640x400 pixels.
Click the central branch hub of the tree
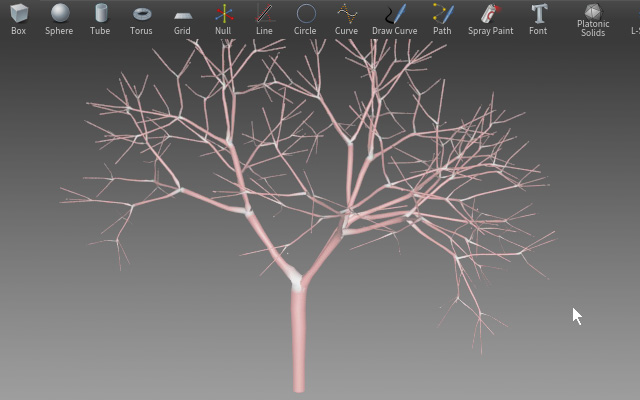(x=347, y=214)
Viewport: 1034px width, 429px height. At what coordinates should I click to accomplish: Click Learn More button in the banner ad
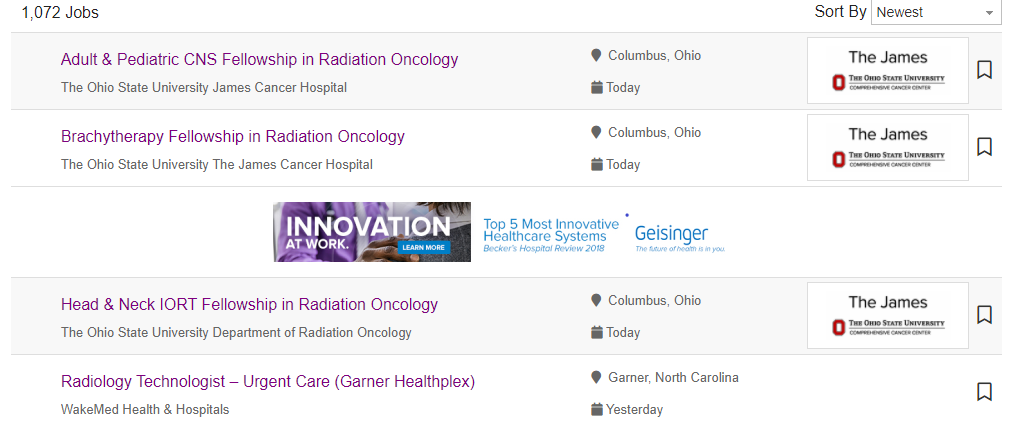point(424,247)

* * *

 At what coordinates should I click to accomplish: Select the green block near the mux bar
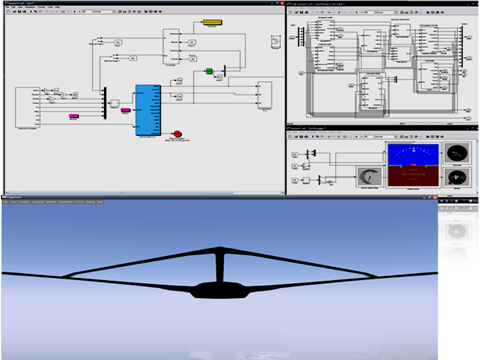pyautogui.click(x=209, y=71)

■ Exercise prompt: Rewrite everything from the line containing "640x400 pixels." down to the line containing "point(424,247)", substituting "sidebar ad" for "banner ad" and leaving the rest as it stands. Leave the pictures out.

■ Reply to the exercise:
640x400 pixels.
Click the central branch hub of the tree
(x=347, y=214)
Viewport: 1034px width, 429px height. At what coordinates should I click to accomplish: Click Learn More button in the sidebar ad
point(424,247)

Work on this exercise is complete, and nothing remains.